Unlocking New Milestones and Development Trees
In Cities: Skylines 2, the progression system has been redesigned. Instead of milestone unlocks based on population size, the game now utilizes an XP system. Players earn XP by achieving various goals such as increasing population, ensuring happiness, and constructing specific buildings. Once enough XP is earned, new milestones are unlocked and players gain access to new tools and features. Additionally, the majority of buildings in Cities: Skylines 2 are now unlocked through development trees, where players use points earned from milestones to unlock upgrades or new buildings. This allows players to prioritize their city’s services based on their preferences.
However, while the development trees introduce an interesting addition to the game, the milestone system may disappoint some players. After reaching milestone 10, there are no further unlocks for the next 10 milestones. Instead, players only receive points to spend on the development trees and a cash influx. This departure from the frequent unlocks in Cities: Skylines may impact some players’ enjoyment of the game.
Content Comparisons and Missing Features
Cities: Skylines 2 launches with a deeper simulation experience than its predecessor but lacks much of the DLC content from the original game. While elements from packs like Snowfall, After Dark, and Natural Disasters are present, a significant portion of DLC content has been left behind. This absence may discourage some players from making the transition to Cities: Skylines 2, especially without any news of future content updates.
One significant omission in Cities: Skylines 2 is the freeform area tool, which was introduced in the Cities: Skylines Parklife DLC. This tool allowed players to create custom parks to fill the gaps in their cities, and its popularity led to its inclusion in other DLC packs. However, it is surprising that this feature did not make it into the sequel after the studio dedicated time to developing it over the years.
Additionally, the districts in Cities: Skylines 2 feel more limited compared to the original game. While players can still specialize and implement policies in their districts, the ability to paint districts onto the city has been removed. District policies also seem to be reduced in number, leaving players with less control over these areas. Furthermore, it is not immediately evident which policies apply to which districts, as the UI no longer displays this information unless players click into the district itself.

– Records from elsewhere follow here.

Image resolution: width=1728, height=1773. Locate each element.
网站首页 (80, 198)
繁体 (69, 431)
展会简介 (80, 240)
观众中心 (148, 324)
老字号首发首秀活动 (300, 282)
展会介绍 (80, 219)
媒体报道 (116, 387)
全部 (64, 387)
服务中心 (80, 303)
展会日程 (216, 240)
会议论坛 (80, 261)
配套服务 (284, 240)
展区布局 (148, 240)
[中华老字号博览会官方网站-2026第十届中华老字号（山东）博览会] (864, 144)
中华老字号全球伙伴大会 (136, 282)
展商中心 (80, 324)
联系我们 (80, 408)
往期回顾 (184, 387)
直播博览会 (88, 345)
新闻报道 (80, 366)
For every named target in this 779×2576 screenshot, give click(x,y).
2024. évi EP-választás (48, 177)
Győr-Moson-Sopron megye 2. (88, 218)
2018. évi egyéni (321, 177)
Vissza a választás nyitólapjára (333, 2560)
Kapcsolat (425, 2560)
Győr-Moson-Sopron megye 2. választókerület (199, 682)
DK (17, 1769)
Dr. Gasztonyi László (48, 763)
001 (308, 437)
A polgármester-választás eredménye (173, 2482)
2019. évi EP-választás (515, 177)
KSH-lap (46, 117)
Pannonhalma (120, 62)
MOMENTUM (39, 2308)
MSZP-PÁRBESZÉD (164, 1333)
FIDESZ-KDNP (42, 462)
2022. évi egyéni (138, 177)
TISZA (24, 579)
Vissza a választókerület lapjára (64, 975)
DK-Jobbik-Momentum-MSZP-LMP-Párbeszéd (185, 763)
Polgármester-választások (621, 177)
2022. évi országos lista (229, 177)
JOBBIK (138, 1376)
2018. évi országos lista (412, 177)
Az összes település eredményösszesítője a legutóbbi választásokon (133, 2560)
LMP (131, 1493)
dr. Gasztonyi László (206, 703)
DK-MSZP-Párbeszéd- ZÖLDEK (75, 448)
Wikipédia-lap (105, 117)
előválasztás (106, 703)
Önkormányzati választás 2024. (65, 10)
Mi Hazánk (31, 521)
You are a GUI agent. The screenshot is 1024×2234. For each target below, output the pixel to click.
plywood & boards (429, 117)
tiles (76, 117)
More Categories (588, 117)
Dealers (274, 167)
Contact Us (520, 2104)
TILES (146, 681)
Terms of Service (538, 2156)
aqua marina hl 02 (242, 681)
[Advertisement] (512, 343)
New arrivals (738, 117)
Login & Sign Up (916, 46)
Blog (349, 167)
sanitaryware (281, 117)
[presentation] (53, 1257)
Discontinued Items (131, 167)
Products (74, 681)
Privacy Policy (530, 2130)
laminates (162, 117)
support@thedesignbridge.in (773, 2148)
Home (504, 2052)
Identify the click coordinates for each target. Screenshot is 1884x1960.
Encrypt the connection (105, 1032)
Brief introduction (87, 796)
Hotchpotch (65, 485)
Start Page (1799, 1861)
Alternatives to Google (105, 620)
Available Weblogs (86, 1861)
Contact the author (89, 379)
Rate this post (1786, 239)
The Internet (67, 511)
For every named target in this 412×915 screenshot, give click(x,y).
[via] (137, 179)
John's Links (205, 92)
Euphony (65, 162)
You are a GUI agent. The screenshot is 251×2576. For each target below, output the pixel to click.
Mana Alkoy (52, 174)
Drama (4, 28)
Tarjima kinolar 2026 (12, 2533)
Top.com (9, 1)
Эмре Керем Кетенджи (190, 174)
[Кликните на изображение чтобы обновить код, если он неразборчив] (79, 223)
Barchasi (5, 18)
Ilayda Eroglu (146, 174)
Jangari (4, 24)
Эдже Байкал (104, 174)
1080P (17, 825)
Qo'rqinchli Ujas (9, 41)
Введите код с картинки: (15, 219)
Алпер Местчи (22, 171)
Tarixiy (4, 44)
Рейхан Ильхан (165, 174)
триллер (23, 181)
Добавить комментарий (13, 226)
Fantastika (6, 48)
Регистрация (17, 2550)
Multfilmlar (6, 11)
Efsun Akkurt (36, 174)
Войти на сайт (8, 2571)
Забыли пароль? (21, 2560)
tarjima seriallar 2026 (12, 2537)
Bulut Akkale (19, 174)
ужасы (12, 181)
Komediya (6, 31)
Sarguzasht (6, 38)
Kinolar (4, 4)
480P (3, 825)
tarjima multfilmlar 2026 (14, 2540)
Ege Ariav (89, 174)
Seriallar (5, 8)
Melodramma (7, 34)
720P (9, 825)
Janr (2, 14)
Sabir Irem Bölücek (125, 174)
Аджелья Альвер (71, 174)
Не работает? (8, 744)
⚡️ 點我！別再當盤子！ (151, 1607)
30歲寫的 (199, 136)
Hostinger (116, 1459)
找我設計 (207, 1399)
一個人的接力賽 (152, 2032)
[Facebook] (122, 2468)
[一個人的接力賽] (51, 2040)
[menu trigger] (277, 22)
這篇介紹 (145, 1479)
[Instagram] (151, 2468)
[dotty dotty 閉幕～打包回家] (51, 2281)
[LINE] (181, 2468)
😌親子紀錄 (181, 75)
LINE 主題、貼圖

Despite some of its flaws and missing features, Cities: Skylines 2 remains a commendable sequel to the beloved city simulator. With its expanded city size, deeper simulation mechanics, and modular upgrades, it offers a captivating experience for genre enthusiasts. While the absence of certain DLC content and changes to the milestone system may disappoint some players, Cities: Skylines 2 still manages to deliver on the city-building concept.